Exercise objective: Present the data once more in exactly its original form.

Task input:
━━━━━━

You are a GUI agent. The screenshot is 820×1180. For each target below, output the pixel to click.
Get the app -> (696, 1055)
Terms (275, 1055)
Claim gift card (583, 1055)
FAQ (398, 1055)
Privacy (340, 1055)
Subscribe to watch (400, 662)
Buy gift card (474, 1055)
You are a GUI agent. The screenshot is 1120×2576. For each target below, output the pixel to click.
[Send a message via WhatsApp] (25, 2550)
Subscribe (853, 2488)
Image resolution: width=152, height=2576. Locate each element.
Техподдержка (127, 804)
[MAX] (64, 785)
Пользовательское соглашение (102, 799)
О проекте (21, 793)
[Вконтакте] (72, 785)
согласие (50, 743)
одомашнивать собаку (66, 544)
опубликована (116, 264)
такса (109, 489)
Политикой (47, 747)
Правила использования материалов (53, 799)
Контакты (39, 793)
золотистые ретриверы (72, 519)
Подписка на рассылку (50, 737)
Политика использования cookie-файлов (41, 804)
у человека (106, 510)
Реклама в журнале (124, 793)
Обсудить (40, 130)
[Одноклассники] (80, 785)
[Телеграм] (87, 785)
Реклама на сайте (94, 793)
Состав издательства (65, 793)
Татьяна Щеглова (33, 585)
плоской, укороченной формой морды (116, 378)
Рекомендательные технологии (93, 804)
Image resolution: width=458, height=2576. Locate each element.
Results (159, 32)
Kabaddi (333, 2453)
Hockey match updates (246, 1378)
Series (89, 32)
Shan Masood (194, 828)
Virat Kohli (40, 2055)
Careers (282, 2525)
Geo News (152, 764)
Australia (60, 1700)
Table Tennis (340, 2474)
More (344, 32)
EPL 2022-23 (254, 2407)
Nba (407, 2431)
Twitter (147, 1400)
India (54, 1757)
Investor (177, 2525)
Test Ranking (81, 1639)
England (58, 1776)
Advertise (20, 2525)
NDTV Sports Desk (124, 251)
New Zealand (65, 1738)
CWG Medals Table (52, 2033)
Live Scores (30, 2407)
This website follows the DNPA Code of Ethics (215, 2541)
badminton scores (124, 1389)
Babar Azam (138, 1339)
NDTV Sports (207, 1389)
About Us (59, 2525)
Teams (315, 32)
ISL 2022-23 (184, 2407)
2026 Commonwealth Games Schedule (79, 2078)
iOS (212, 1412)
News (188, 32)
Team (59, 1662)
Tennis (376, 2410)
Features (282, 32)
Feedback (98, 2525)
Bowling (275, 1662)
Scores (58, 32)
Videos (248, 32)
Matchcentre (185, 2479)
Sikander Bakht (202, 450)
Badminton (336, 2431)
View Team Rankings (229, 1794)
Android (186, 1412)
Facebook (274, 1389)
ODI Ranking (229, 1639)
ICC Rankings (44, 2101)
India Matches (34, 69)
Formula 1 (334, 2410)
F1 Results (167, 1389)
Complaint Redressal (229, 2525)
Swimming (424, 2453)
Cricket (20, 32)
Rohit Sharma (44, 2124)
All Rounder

━━━━━━

Written solution:
You are a GUI agent. The screenshot is 820×1180. For each target below, output the pixel to click.
Get the app -> (696, 1055)
Terms (275, 1055)
Claim gift card (583, 1055)
FAQ (398, 1055)
Privacy (340, 1055)
Subscribe to watch (400, 662)
Buy gift card (474, 1055)
You are a GUI agent. The screenshot is 1120×2576. For each target below, output the pixel to click.
[Send a message via WhatsApp] (25, 2550)
Subscribe (853, 2488)
Image resolution: width=152, height=2576. Locate each element.
Техподдержка (127, 804)
[MAX] (64, 785)
Пользовательское соглашение (102, 799)
О проекте (21, 793)
[Вконтакте] (72, 785)
согласие (50, 743)
одомашнивать собаку (66, 544)
опубликована (116, 264)
такса (109, 489)
Политикой (47, 747)
Правила использования материалов (53, 799)
Контакты (39, 793)
золотистые ретриверы (72, 519)
Подписка на рассылку (50, 737)
Политика использования cookie-файлов (41, 804)
у человека (106, 510)
Реклама в журнале (124, 793)
Обсудить (40, 130)
[Одноклассники] (80, 785)
[Телеграм] (87, 785)
Реклама на сайте (94, 793)
Состав издательства (65, 793)
Татьяна Щеглова (33, 585)
плоской, укороченной формой морды (116, 378)
Рекомендательные технологии (93, 804)
Image resolution: width=458, height=2576. Locate each element.
Results (159, 32)
Kabaddi (333, 2453)
Hockey match updates (246, 1378)
Series (89, 32)
Shan Masood (194, 828)
Virat Kohli (40, 2055)
Careers (282, 2525)
Geo News (152, 764)
Australia (60, 1700)
Table Tennis (340, 2474)
More (344, 32)
EPL 2022-23 (254, 2407)
Nba (407, 2431)
Twitter (147, 1400)
India (54, 1757)
Investor (177, 2525)
Test Ranking (81, 1639)
England (58, 1776)
Advertise (20, 2525)
NDTV Sports Desk (124, 251)
New Zealand (65, 1738)
CWG Medals Table (52, 2033)
Live Scores (30, 2407)
This website follows the DNPA Code of Ethics (215, 2541)
badminton scores (124, 1389)
Babar Azam (138, 1339)
NDTV Sports (207, 1389)
About Us (59, 2525)
Teams (315, 32)
ISL 2022-23 (184, 2407)
2026 Commonwealth Games Schedule (79, 2078)
iOS (212, 1412)
News (188, 32)
Team (59, 1662)
Tennis (376, 2410)
Features (282, 32)
Feedback (98, 2525)
Bowling (275, 1662)
Scores (58, 32)
Videos (248, 32)
Matchcentre (185, 2479)
Sikander Bakht (202, 450)
Badminton (336, 2431)
View Team Rankings (229, 1794)
Android (186, 1412)
Facebook (274, 1389)
ODI Ranking (229, 1639)
ICC Rankings (44, 2101)
India Matches (34, 69)
Formula 1 (334, 2410)
F1 Results (167, 1389)
Complaint Redressal (229, 2525)
Swimming (424, 2453)
Cricket (20, 32)
Rohit Sharma (44, 2124)
All Rounder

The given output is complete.